The memory allocator for RDM pre 14.2 was designed primarily for flexibility rather than speed. In certain cases, the performance could drop dramatically. One feature that we have dropped from this new memory allocator is the capability to allocate memory using a handle and then later free all that memory associated with the same handle at once. While this feature made it easy to avoid hard memory leaks (memory that is not freed upon termination), instead we would often have soft memory leaks (memory that is not used after a certain condition but eventually will be freed).
In RDM 14.2, we designed a new memory allocator with the goal of solving the problems we had with the old memory allocator. It is a completely new design optimized for speed at the cost of having to rewrite a lot of our code that needed dynamic allocations. For RDM 14.2, we have also redone many subsystems in such a way that we no longer do memory pooling, making sure to use memory from the system stack, or use APIs that have the object statically allocated within other objects.

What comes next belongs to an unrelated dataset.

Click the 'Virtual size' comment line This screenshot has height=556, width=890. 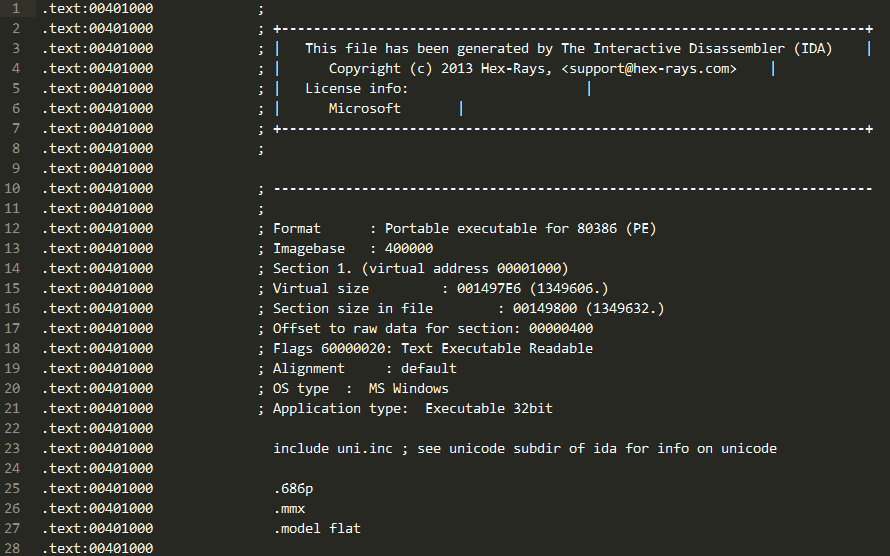(440, 289)
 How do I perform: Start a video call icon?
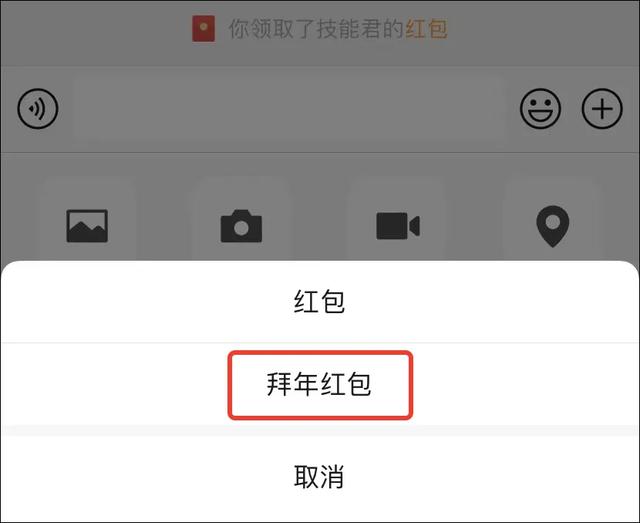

The main features of the memory allocator are, from a top level view:
- Allocations and frees are done using handles
- Memory allocated must be explicitly freed
- Most memory allocations and frees are of order of execution O(1)
- There are several alternative implementations
- A master allocator is handling allocations of 4K pages
- Sub allocators are handling allocations smaller that 2K
- A stack allocator
- System stack allocator
Our memory allocators have a number of alternative implementations that can be selected at compile time. Some of these implementations differ in performance characteristics, while others are used for debugging and QA purposes.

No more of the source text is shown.